Siting concerns and fuel supply play a significant role here as well. In highly populated areas, permitting gas turbines may be prohibitively difficult. In some areas, natural gas is abundant and cheap; in others political opposition to pipelines, heating use during cold snaps or massive gas leaks limit the availability for peak power.
Dialing in on the particular differences between these assets will be crucial as storage developers pick their battles.
It’s not just gas and storage
Along those lines, the singular focus on gas and storage leaves out the rest of the interwoven participants on the electrical grid. The rise of solar and wind power and the retirement of uneconomical coal and nuclear plants all mix in a bubbling cauldron of grid trends.
Much has been written elsewhere about how the rise of intermittent generation increases the value for fast-ramping capacity, but demand-side tools have a major role to play too.
Grid planners traditionally make a (frequently inflated) projection of load growth, determine what new assets will be needed to meet that demand and propose to build them.
Distributed resources create a different possibility: to predict peak load, reduce it with customer-sited devices, and build out the remainder of what’s needed on the utility side of the meter.
The actual business models to make that happen are still coalescing, as are utilities' trust in a network of third-party devices. But this vision offers a complement to the story of gas and storage duking it out to meet the grid's peaks.
Don’t generalize from California
If both storage and gas won, California lost.
The state that did so much to kick off the storage industry drew scorn from many a panelist as a spendthrift willing to invest considerable taxpayer dollars in advanced technology and still end up paying more for electricity than almost anyone else.
There’s no arguing about those prices. But the approach does get the job done, in its own way.
“Certainly California has shown you can buy your way into lower-cost renewables over the last decade,” said Abraham Silverman, NRG’s vice president for regulatory affairs group and deputy general counsel. “They’ve driven that cost curve down. They can do the same thing on the battery side.”

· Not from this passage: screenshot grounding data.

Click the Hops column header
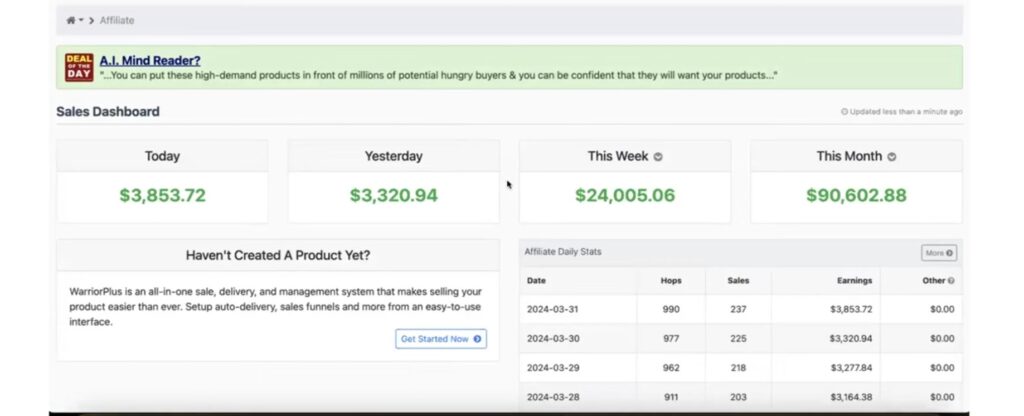1024x416 pixels. [x=671, y=281]
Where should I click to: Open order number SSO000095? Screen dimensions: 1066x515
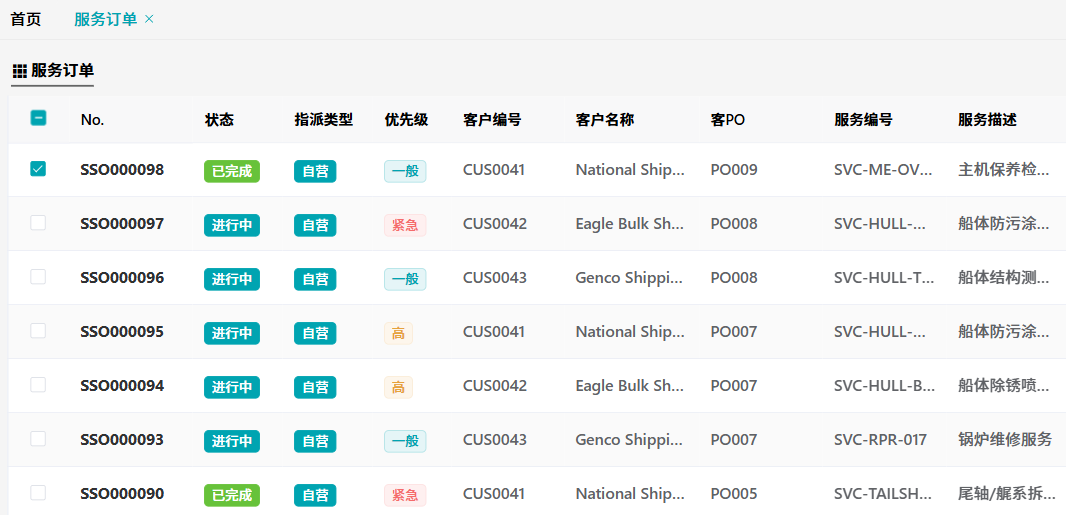(122, 332)
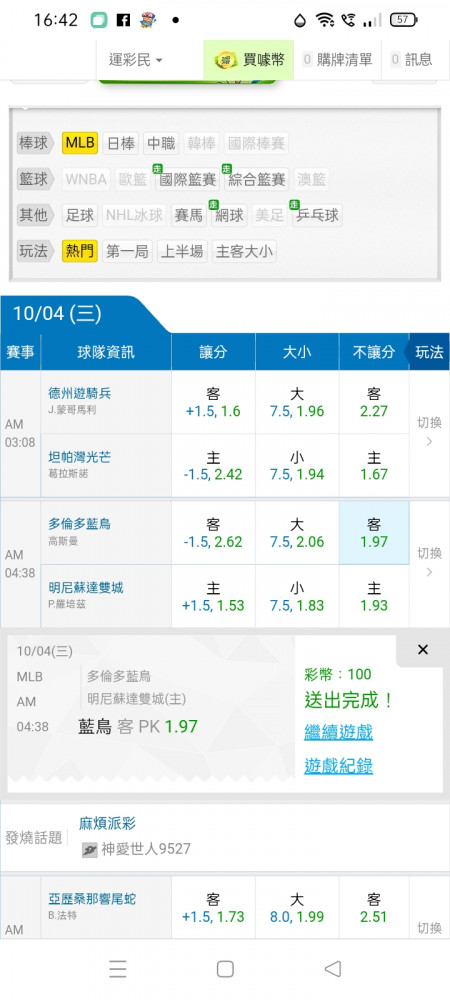Open 國際籃賽 with green live badge

(x=187, y=179)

Silverman’s broader point was that mandates might achieve near-term policy goals, but they don’t produce sustainable, efficient systems the way pricing the need in a competitive market does.
That market logic takes on a note of moral urgency in the face of global climate change.

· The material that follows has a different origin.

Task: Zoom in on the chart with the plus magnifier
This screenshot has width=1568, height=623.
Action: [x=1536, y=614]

“The great challenge for those of us who care about climate change is to deploy our capital in the way that gets the biggest carbon bang for the buck,” Silverman said.
Arizona could become the new ideal role model, if it succeeds in spurring storage with an energy reform that shies away from state mandates and climate mitigation goals. Regulated utilities there have already moved on storage projects simply because they made better financial sense than the conventional alternative.

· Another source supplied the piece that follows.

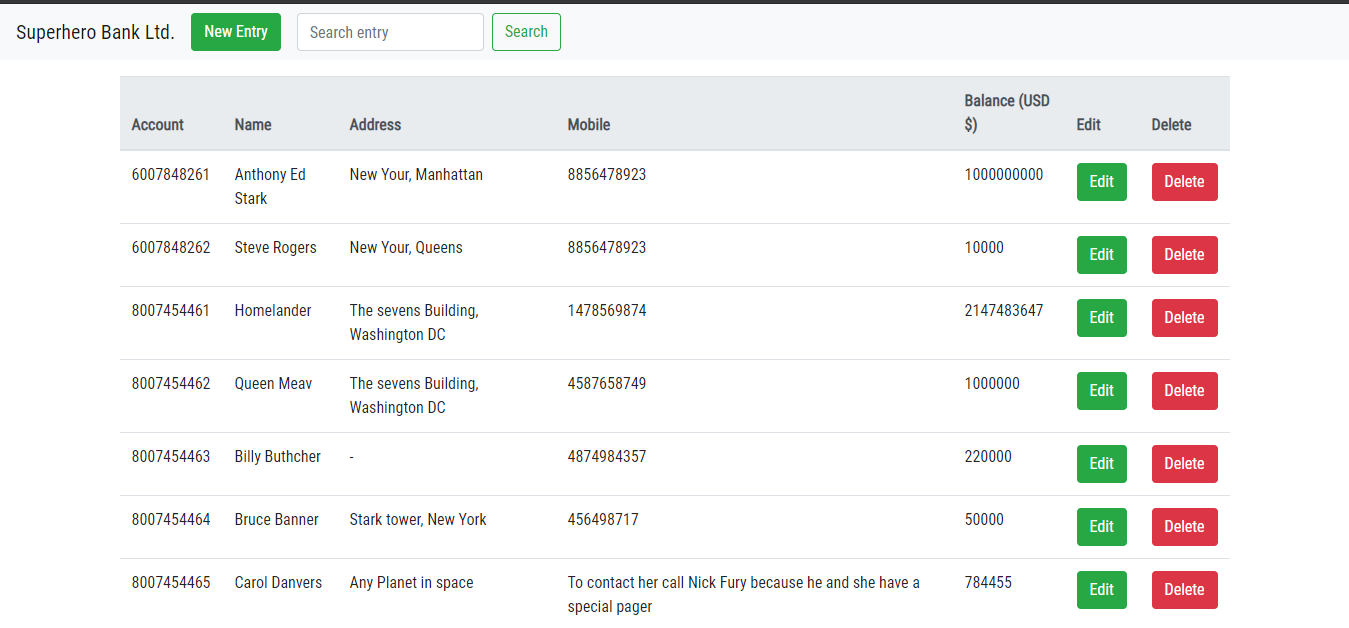Screen dimensions: 1349x628
Task: Delete Anthony Ed Stark's account
Action: click(1185, 182)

California energy insiders might counter that waiting around for years-long wholesale market revisions doesn’t get much bang, even if it saves on the buck.
The problem with the Adam Smithian ideal is that U.S. power markets are highly fractured, messy things, and saying that they should price the value of flexibility is very different from deploying flexible assets now and showing the world that they work.
If California hadn't done that, we probably wouldn't be having this conversation in the first place.